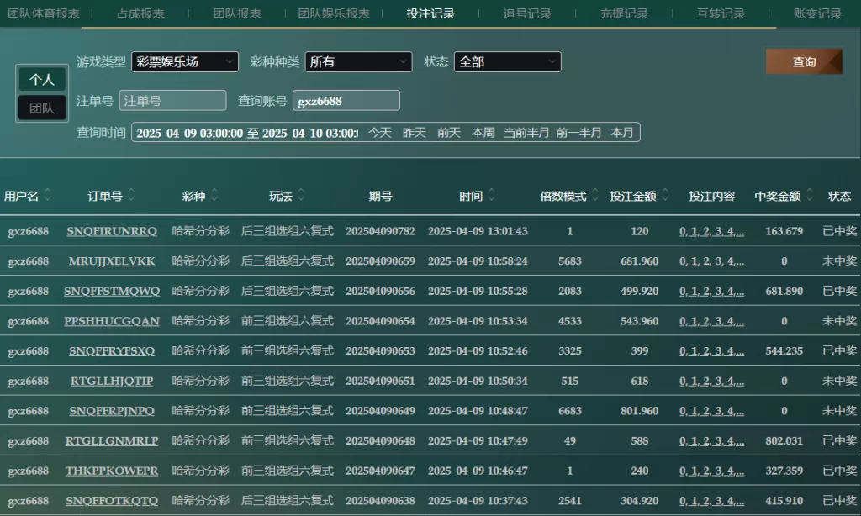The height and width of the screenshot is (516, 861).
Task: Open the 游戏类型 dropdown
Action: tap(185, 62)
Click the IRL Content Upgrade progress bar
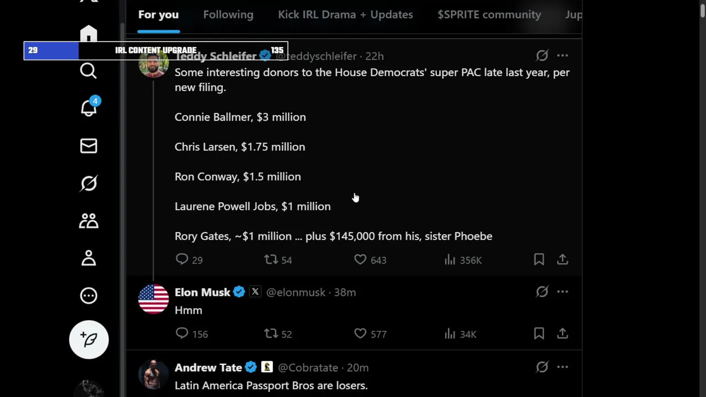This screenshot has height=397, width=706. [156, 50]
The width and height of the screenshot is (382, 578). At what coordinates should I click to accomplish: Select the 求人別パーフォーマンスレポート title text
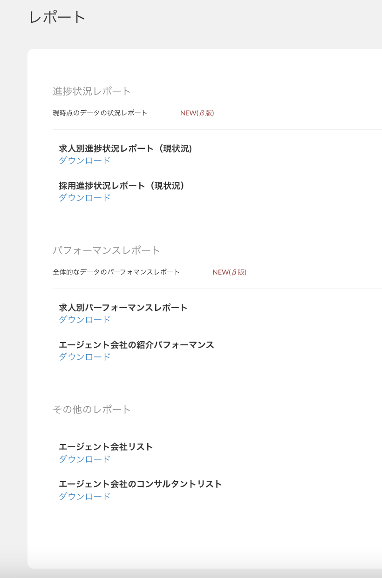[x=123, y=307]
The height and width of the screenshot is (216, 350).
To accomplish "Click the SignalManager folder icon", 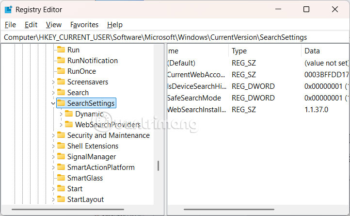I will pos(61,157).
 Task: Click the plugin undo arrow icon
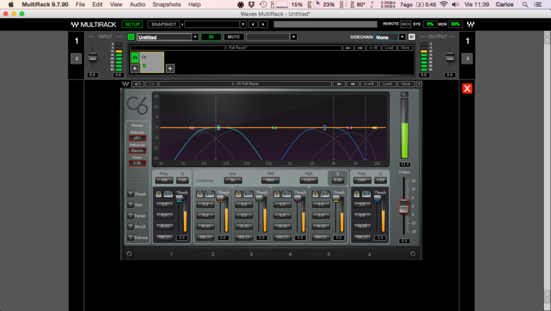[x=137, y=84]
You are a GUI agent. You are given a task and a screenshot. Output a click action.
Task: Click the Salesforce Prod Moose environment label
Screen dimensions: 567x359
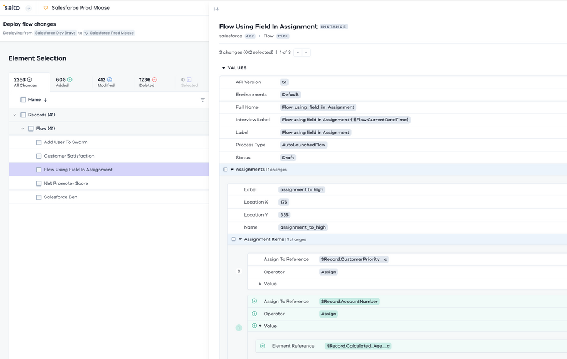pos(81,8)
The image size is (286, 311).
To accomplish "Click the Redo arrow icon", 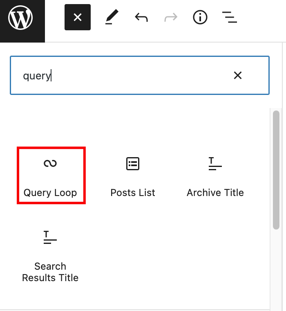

■ Task:
Take the line that contains "Screen dimensions: 567x359" and all lines after it to the end of the material above, and copy them verbatim without any images.

■ Solution:
Screen dimensions: 567x359
pos(81,8)
The image size is (286, 311).
To accomplish "Click the Redo arrow icon", 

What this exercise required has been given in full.